### TO DO:
Reproduce verbatim every line from the one containing "Second Color #: (389, 370)" down to the one containing "Contact (769, 139)", both included, omitting the pictures.

### STORED DATA:
————————

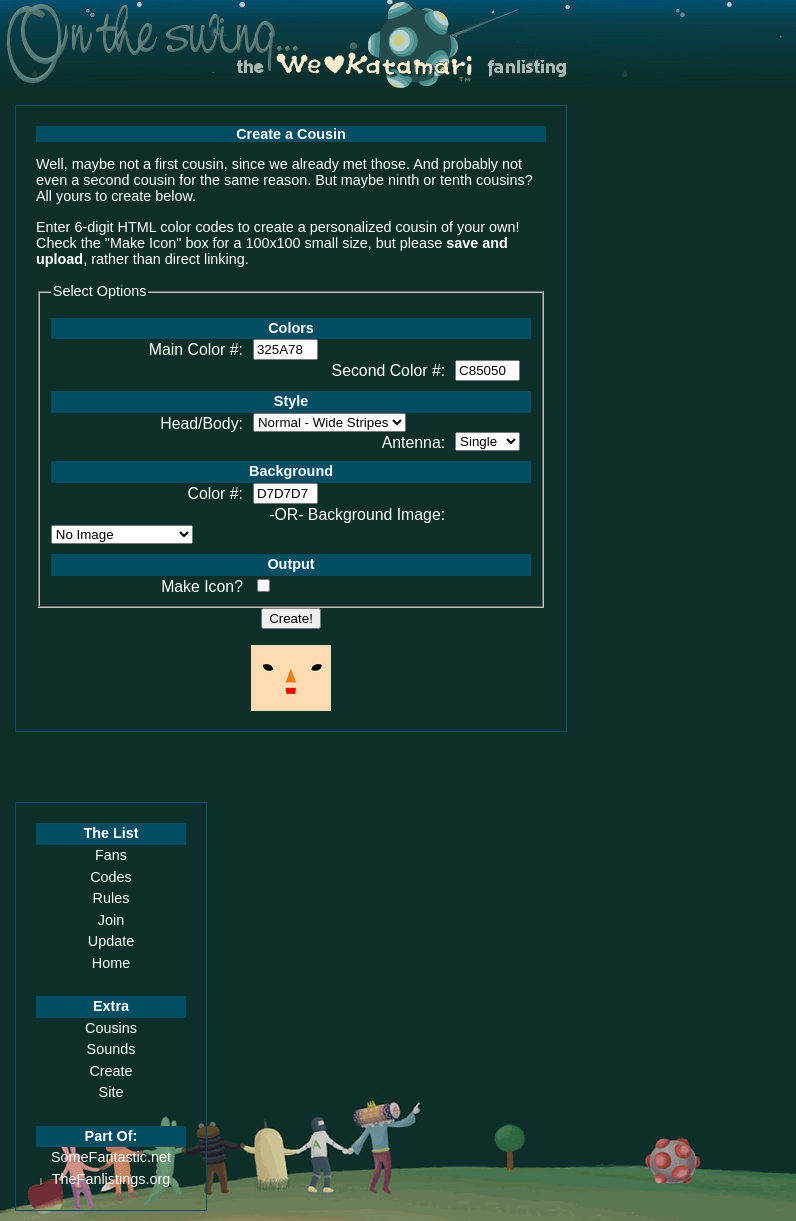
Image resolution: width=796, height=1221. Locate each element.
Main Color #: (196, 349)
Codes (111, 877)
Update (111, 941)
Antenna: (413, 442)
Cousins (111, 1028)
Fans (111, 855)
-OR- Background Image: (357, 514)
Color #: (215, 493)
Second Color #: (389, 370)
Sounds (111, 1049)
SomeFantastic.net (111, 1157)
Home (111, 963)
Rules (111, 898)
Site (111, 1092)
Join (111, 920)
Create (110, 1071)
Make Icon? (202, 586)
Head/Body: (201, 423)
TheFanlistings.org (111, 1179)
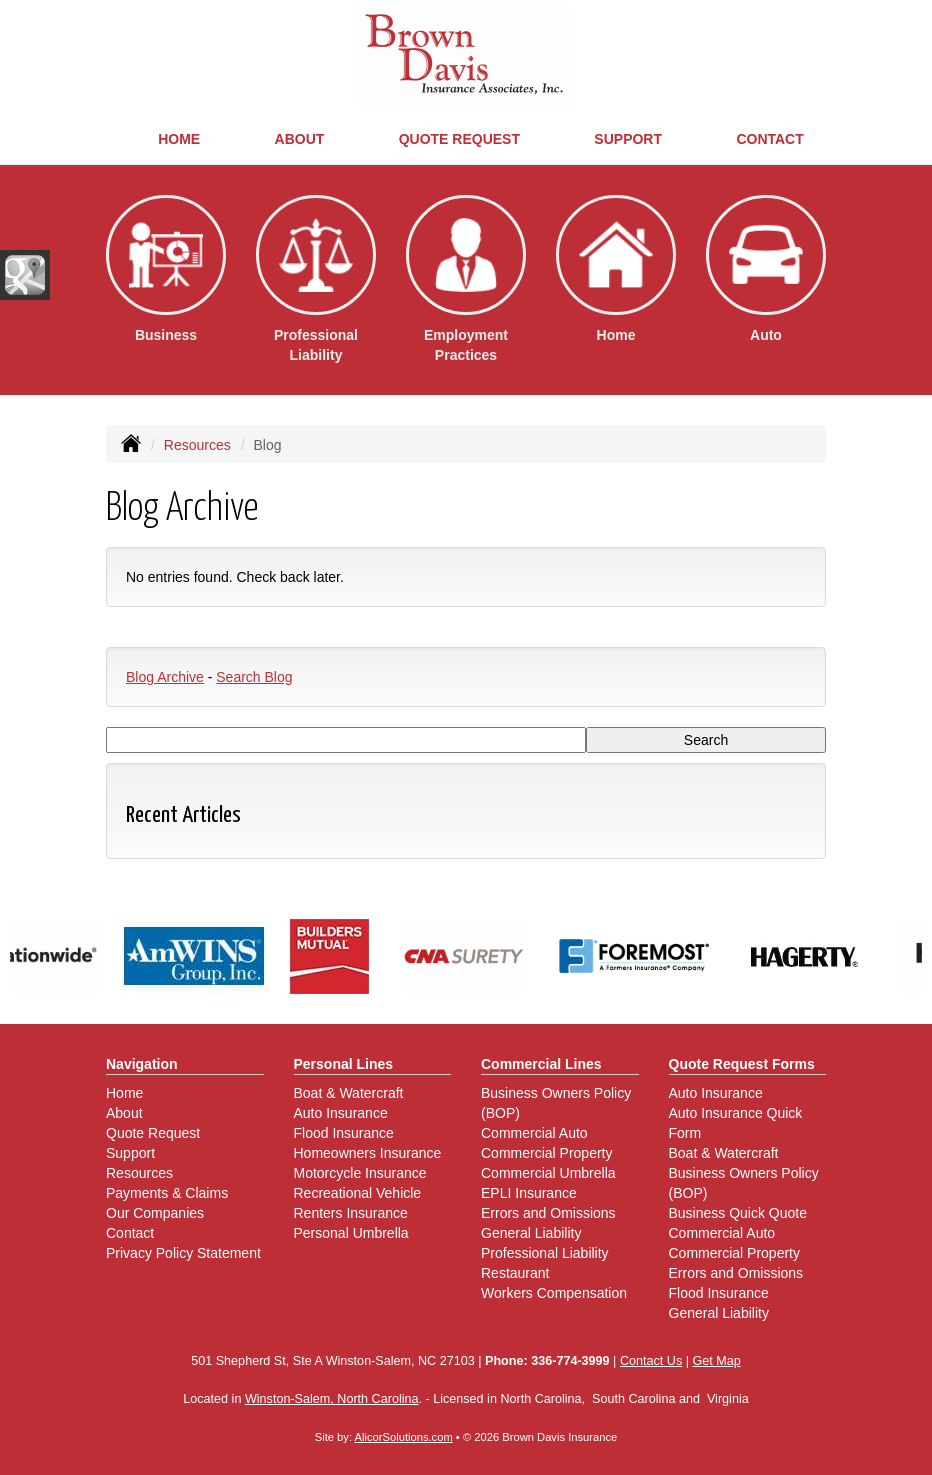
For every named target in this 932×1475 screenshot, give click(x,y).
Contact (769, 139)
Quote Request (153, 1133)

————————

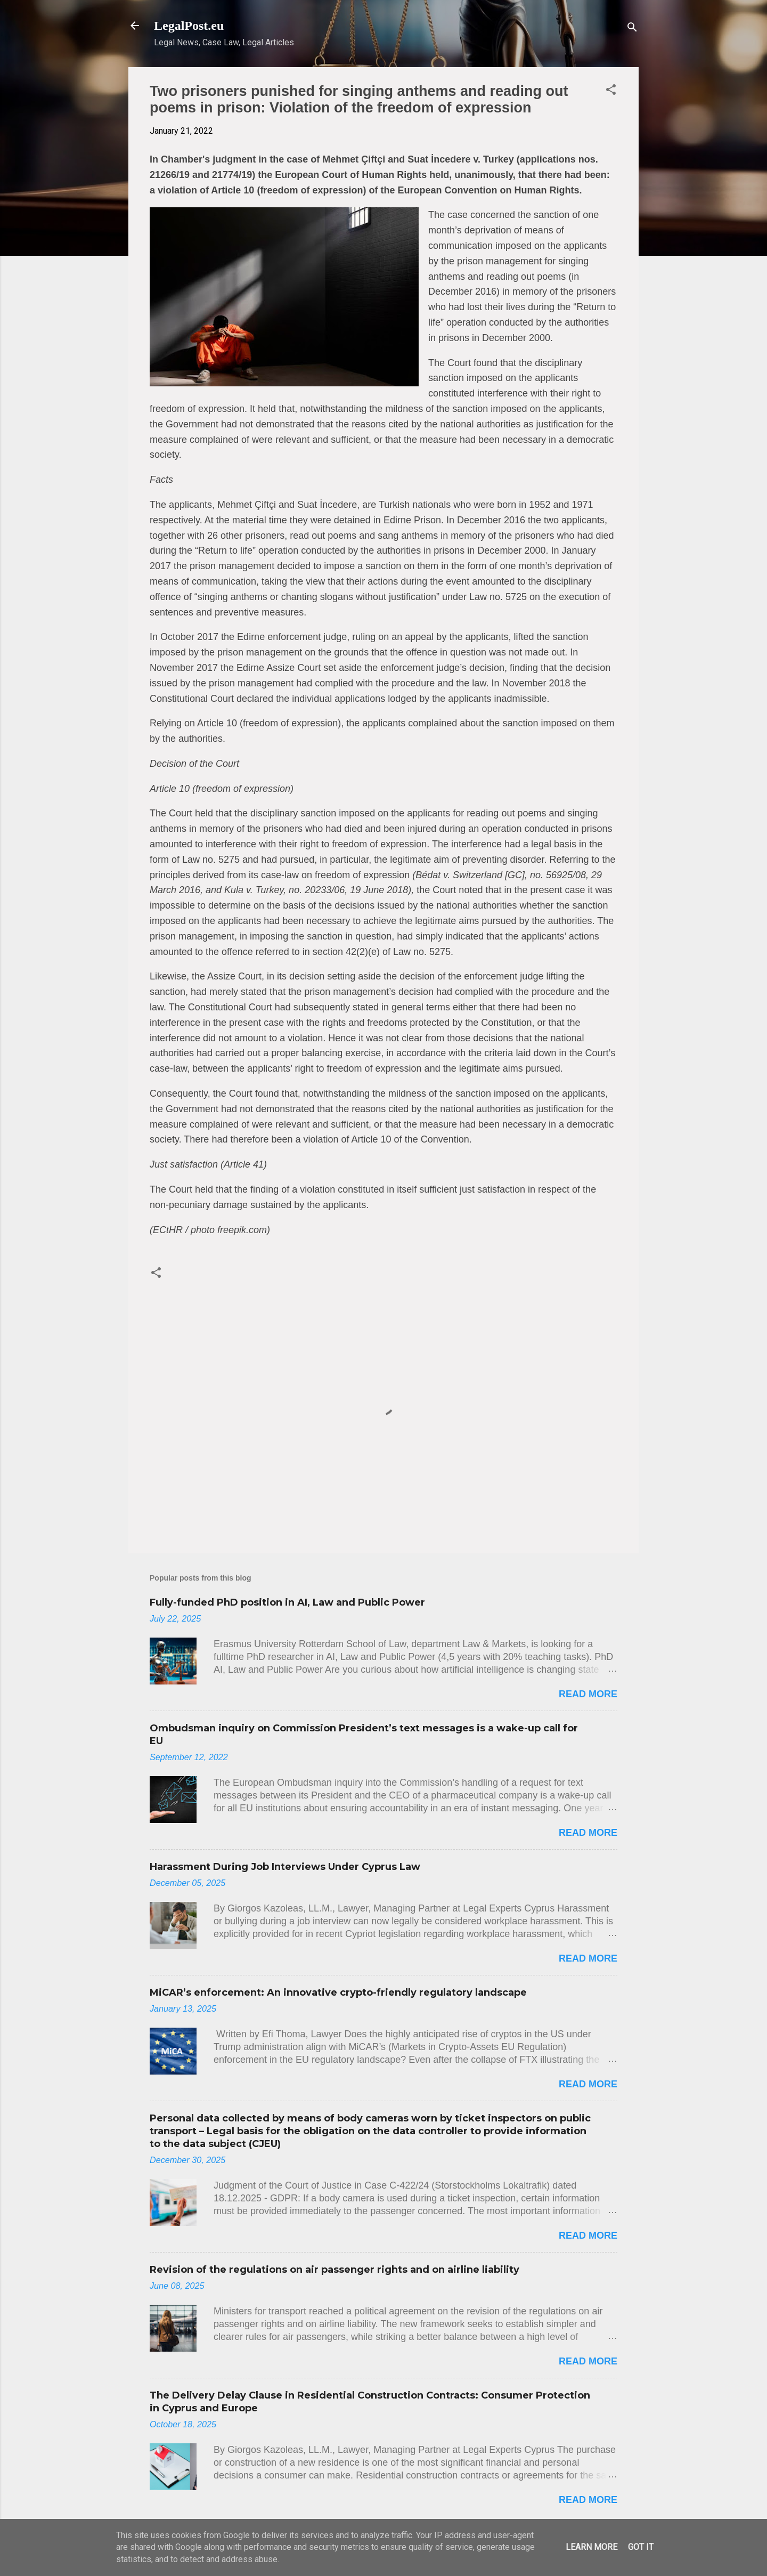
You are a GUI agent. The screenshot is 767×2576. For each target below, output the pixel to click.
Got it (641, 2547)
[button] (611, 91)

————————

### ANSWER TO THIS TASK:
Second Color #: (389, 370)
Sounds (111, 1049)
SomeFantastic.net (111, 1157)
Home (111, 963)
Rules (111, 898)
Site (111, 1092)
Join (111, 920)
Create (110, 1071)
Make Icon? (202, 586)
Head/Body: (201, 423)
TheFanlistings.org (111, 1179)
For every named target in this 932×1475 screenshot, give click(x,y).
Contact (769, 139)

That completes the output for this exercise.